5.6 Creating a improved percentage bar chart by new color

Group <- SG_POP_data_PS$Group
brks <- c(0, 0.25, 0.5, 0.75, 1)
ggplot(SG_POP_data_PS, aes(fill=Group, y=Population, x=Planning_Area)) +
    geom_bar(position="fill",stat="identity")+
  scale_y_continuous(breaks = brks, labels = scales::percent(brks)) +
  labs(x = "Planning Area", y = "% of Population")+
  geom_vline(xintercept=0.5)+
  coord_flip()+
  ggtitle("Population Structure by Economically Group in 2019")+
  theme(plot.title = element_text(hjust = .5),
                axis.ticks = element_blank())+
  theme_minimal(base_size =10)+
  scale_fill_brewer(palette = "Dark2")

6.0 Population Structure by Planning Area

6.1 Transfer numbers into different columns.

data_sum = aggregate(SG_POP_data_PS$Population, by = list(SG_POP_data_PS$Planning_Area, SG_POP_data_PS$Group), FUN=sum)

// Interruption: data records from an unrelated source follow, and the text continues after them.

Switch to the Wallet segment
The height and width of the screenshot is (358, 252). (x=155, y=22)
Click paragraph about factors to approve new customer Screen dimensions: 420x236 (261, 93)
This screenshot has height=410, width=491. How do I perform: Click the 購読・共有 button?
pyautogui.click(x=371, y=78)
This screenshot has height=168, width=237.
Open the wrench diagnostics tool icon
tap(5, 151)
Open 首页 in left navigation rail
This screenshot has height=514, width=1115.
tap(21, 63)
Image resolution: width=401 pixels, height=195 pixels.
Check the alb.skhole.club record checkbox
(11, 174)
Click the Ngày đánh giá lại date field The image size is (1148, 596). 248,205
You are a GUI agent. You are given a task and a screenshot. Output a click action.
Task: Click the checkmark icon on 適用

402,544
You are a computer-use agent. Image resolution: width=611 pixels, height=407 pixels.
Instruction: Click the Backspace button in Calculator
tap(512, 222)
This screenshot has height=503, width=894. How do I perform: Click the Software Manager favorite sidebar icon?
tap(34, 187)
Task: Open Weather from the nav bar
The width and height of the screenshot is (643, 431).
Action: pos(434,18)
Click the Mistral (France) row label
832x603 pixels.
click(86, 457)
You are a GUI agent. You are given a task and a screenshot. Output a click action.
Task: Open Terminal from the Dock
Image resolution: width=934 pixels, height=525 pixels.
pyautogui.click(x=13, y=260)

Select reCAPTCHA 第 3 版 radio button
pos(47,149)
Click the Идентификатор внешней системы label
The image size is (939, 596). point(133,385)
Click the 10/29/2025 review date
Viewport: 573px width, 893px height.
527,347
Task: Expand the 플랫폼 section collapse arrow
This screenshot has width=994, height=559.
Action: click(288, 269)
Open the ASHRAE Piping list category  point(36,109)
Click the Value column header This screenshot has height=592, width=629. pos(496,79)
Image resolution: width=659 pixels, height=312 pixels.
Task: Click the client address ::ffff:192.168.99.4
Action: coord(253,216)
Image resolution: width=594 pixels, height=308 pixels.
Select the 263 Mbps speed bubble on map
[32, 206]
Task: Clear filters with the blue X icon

data_sum = cbind(data_sum, reshape(data_sum, idvar = c("Group.1", "Group.2"), timevar="Group.2", direction="wide")[,-1])

pl = c()
total = c()
active = c()
old =c()
young = c()

data_area = unique(data_sum$Group.1)

for (i in data_area){
  pl=c(pl,i)
  g_value = subset(data_sum, Group.1==i, select =c('x'))
  g_value2= unlist(g_value)
  sum_value = g_value2[1]+g_value2[2]+g_value2[3]
  total=c(total, sum_value)
  active = c(active,g_value2[1])
  old =c(old,g_value2[2])
  young = c(young,g_value2[3])
}

df = data.frame(Planning_Area = pl, Total = total, Active = active,Old = old, Young = young)

df$P_Active = df$Active/df$Total
df$P_Young = df$Young/df$Total
df$P_Old = df$Old/df$Total

6.2 Plotting a static ternary diagram

Use ggtern() function of ggtern package to create a simple ternary plot.

YOUNG = df$P_Young
ACTIVE = df$P_Active
OLD = df$P_Old

ggtern(data=df, aes(x=YOUNG,y=ACTIVE, z=OLD)) +
  geom_point()

6.3 Plotting an interative ternary diagram

# reusable function for creating annotation object
label <- function(txt) {
  list(
    text = txt, 
    x = 0.1, y = 1,
    ax = 0, ay = 0,
    xref = "paper", yref = "paper", 
    align = "center",
    font = list(family = "serif", size = 15, color = "white"),
    bgcolor = "#b3b3b3", bordercolor = "black", borderwidth = 2
  )
}

# reusable function for axis formatting
axis <- function(txt) {
  list(
    title = txt, tickformat = ".0%", tickfont = list(size = 10)
  )
}

ternaryAxes <- list(
  aaxis = axis("Young"), 
  baxis = axis("Active"), 
  caxis = axis("Old")
)

# Initiating a plotly visualization 
plot_ly(
  df, 
  a = ~YOUNG, 
  b = ~ACTIVE, 
  c = ~OLD, 
  color = I("black"), 
  type = "scatterternary"
) %>%
  layout(
    annotations = label("Ternary Markers"), 
    ternary = ternaryAxes
  )

7.Conclusion

7.1 Challenges and Solutions

In the process, we may meet some challenges, hence we provide solution as below.

Challenge 1: Age is character format and then to fill Age into ggplot, it was not in the right order. e.g. 5-9 was in the middle of the picture, but it should be after 0-4.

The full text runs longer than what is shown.